Produzidas e comercializadas anteriormente em locais tão distantes como fábricas na China ou em Bangladesh, lojas em Berlim ou Los Angeles, elas foram simplesmente jogadas fora. Pelo menos 39 mil toneladas acabam como lixo no deserto, na área de Alto Hospício, no norte do país.
A região é um dos destinos finais para roupas de segunda mão ou de temporadas anteriores de cadeias de fast fashion —que são capazes de produzir mais de 50 coleções a cada ano.
Atacama vira lixão de roupas da Europa e outros locais.
O Chile é o maior importador de roupas usadas da América Latina. Há quase 40 anos existe um sólido comércio das chamadas “roupas americanas” em lojas de todo o país, abastecidas com fardos que entram pela zona franca de Iquique, no norte do país. A cidade, de 300 mil habitantes, fica a 1.800 km de Santiago.

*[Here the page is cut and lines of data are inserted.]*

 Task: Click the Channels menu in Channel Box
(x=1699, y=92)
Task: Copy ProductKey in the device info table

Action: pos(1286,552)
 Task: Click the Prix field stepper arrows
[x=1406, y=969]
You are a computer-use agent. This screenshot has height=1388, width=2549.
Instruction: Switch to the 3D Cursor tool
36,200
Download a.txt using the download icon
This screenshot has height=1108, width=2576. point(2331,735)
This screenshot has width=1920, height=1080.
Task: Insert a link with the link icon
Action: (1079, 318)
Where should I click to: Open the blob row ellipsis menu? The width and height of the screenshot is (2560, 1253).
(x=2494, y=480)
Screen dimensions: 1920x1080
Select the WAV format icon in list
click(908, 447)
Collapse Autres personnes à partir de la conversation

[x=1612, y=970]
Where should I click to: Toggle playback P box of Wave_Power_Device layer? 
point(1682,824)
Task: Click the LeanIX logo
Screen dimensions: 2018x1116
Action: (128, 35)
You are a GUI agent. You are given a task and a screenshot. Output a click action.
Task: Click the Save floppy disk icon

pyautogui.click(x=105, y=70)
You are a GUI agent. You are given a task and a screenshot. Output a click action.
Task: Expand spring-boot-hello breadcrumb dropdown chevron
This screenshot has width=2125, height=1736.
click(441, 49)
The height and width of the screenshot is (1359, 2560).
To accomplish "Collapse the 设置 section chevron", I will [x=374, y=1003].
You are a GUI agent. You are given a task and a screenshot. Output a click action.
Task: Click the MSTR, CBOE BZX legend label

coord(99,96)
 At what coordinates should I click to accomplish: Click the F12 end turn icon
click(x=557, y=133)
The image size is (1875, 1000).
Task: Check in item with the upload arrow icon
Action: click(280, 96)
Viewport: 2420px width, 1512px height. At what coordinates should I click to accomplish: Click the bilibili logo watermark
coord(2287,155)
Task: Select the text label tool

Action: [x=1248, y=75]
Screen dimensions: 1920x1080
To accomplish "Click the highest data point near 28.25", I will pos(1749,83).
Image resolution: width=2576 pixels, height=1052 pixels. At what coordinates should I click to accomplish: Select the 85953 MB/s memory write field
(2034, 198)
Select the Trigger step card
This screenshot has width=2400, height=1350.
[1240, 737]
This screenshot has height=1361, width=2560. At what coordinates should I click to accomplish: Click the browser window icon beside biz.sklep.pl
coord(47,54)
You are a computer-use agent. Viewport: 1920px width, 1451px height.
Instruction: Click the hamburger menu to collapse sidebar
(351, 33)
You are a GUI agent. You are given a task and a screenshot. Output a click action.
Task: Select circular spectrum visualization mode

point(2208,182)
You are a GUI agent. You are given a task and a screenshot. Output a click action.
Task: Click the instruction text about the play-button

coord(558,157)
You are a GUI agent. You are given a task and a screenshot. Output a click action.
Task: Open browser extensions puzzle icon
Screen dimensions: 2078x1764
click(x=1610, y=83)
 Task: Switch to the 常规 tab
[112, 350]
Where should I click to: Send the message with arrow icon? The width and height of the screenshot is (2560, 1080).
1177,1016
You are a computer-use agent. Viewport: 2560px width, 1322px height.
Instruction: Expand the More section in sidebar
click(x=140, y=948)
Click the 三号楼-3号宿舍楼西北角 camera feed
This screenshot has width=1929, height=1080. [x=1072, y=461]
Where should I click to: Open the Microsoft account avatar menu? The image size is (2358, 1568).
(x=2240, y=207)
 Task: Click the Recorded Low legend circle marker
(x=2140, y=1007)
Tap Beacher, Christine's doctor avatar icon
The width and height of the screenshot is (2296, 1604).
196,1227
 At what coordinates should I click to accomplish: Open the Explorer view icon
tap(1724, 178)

“São roupas que vêm de todas as partes do mundo”, explica Alex Carreño, ex-trabalhador da zona de importação do porto, que mora próximo a um lixão. Por Iquique entram 59 mil toneladas dessas peças ao ano.
Catação pela população mais pobre de roupas descartadas.
Na região, onde valem taxas preferenciais, importadores e comerciantes do resto do país escolhem as peças para suas lojas. As que sobram não podem passar pela alfândega. “O que não foi vendido nem foi para outros países [como Bolívia, Peru e Paraguai, para contrabando], fica aqui, por se tratar de uma zona franca”, afirma Carreño.
Na paisagem desértica, então, acumulam-se manchas de todo tipo de lixo —muitas delas de roupas, bolsas e sapatos. Ironicamente, botas de chuva e esqui se destacam em uma das áreas mais secas do mundo.
À reportagem da AFP, uma senhora que prefere não revelar o nome conversa tendo metade do corpo afundado em uma pilha de roupas. Ela busca as melhores peças possíveis para revender em seu bairro.
Perto dali, duas jovens venezuelanas que cruzaram a fronteira entre Bolívia e Chile (a 350 km do aterro) há poucos dias, escolhem “coisas para o frio”, enquanto seus bebês engatinham nas colinas têxteis: “Viemos procurar roupas porque a gente realmente não tem, jogamos tudo fora quando viemos mochilando”, conta uma delas.
O consumo excessivo e fugaz de roupas tem evidenciado o alto custo do chamado fast fashion. Não só em termos de denúncias de trabalho infantil, análogo à escravidão e sob condições deploráveis ou péssima remuneração. O alerta envolve também o imenso impacto ambiental, comparável ao da indústria do petróleo.
Roupas desportivas, de todos os tipos, do futebol à bike até às Olimpíadas, todas sintéticas e prontamente descartáveis.
Um dos maiores problemas é o desperdício têxtil, que cresce exponencialmente no mundo. Tecidos podem levar cerca de 200 anos para se desintegrar.
Um levantamento da ONU de 2019 mostrou que a produção de roupas no mundo dobrou entre 2000 e 2014, tornando essa indústria “responsável por 20% do total de desperdício de água globalmente”.
Segundo o documento, a fabricação de roupas e calçados ainda gera 8% dos gases de efeito estufa e “a cada segundo é enterrada ou queimada uma quantidade de tecidos equivalente a um caminhão de lixo”.
Nos lixões têxteis do deserto chileno, é possível topar com uma bandeira dos Estados Unidos, ver um “muro” de calças com etiquetas e até pisar numa coleção de suéteres com motivos natalinos.
“A roupa não é biodegradável e contém produtos químicos, por isso não é aceita nos aterros municipais”, diz à AFP Franklin Zepeda, fundador da EcoFibra. A empresa de economia circular, com unidade produtiva no Alto Hospício, produz painéis com isolantes térmicos feitos com as roupas descartadas.
No subsolo há ainda mais peças, cobertas com a ajuda de caminhões municipais, na tentativa de evitar incêndios causados e muito tóxicos pelos produtos químicos e tecidos sintéticos.
Enterradas ou à vista, porém, elas liberam poluentes no ar e nos lençóis freáticos típicos do ecossistema do deserto. O lixão no Atacama prova que a moda pode ser tão tóxica quanto pneus ou plásticos.